── Data listing

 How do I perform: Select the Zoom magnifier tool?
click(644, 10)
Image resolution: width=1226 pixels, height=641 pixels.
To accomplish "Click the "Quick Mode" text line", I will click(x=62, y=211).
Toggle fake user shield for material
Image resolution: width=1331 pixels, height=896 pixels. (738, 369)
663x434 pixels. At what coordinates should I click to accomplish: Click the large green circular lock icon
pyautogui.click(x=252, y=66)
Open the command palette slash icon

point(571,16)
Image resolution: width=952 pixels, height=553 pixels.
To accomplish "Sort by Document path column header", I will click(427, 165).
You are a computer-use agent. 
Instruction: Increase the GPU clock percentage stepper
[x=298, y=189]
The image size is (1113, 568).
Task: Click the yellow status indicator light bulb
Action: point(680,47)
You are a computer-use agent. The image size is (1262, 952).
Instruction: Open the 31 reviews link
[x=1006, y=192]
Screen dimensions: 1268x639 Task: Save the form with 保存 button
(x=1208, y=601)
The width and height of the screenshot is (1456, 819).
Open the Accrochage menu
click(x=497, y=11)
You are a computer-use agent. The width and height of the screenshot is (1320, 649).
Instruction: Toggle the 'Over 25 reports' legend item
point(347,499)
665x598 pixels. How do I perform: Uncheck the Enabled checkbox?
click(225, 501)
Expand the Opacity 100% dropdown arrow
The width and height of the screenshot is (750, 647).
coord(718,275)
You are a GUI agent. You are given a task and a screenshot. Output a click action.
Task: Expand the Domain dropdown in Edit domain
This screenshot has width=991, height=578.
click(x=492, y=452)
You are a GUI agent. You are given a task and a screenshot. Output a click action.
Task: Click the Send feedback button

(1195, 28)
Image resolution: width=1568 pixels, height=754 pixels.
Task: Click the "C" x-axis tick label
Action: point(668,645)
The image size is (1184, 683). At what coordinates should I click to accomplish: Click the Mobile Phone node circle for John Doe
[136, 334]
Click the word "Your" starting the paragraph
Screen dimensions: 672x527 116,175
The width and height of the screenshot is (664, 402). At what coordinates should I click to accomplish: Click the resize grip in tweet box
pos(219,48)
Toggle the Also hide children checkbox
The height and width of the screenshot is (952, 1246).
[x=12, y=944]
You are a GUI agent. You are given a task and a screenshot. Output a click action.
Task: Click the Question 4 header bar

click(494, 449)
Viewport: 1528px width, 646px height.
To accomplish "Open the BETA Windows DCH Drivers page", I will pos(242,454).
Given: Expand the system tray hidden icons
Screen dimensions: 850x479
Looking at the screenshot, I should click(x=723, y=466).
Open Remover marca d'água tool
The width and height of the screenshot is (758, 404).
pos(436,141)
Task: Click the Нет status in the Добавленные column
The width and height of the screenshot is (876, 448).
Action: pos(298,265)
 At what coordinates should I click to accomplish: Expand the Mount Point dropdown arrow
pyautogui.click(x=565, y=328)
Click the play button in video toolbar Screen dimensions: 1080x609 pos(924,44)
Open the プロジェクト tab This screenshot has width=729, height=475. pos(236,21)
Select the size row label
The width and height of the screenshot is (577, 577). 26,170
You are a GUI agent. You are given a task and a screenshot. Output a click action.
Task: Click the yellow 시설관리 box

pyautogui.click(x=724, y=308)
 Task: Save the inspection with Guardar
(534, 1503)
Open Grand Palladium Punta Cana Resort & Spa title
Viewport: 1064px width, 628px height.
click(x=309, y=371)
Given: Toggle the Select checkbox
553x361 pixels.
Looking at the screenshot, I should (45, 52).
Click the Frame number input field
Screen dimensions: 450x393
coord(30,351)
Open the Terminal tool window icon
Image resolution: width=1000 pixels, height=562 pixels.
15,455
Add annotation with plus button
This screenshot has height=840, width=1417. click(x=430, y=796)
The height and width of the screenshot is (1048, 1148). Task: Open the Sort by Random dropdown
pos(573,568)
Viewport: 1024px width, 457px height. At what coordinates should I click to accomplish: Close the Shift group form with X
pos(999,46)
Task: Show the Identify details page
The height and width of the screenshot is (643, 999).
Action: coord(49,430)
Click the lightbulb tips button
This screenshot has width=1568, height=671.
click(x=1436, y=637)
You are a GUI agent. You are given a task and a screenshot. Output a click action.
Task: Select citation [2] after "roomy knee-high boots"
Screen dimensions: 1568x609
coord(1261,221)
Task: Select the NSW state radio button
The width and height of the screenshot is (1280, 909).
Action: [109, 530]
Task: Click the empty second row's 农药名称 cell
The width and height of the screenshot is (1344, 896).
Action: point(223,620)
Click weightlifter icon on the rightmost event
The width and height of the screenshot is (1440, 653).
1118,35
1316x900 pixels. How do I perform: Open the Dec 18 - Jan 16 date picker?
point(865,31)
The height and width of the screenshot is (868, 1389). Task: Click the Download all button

────

Exercise goal —
State how many lines in the data include the string "will". Nothing else belongs in the reply.

Answer to the problem —
3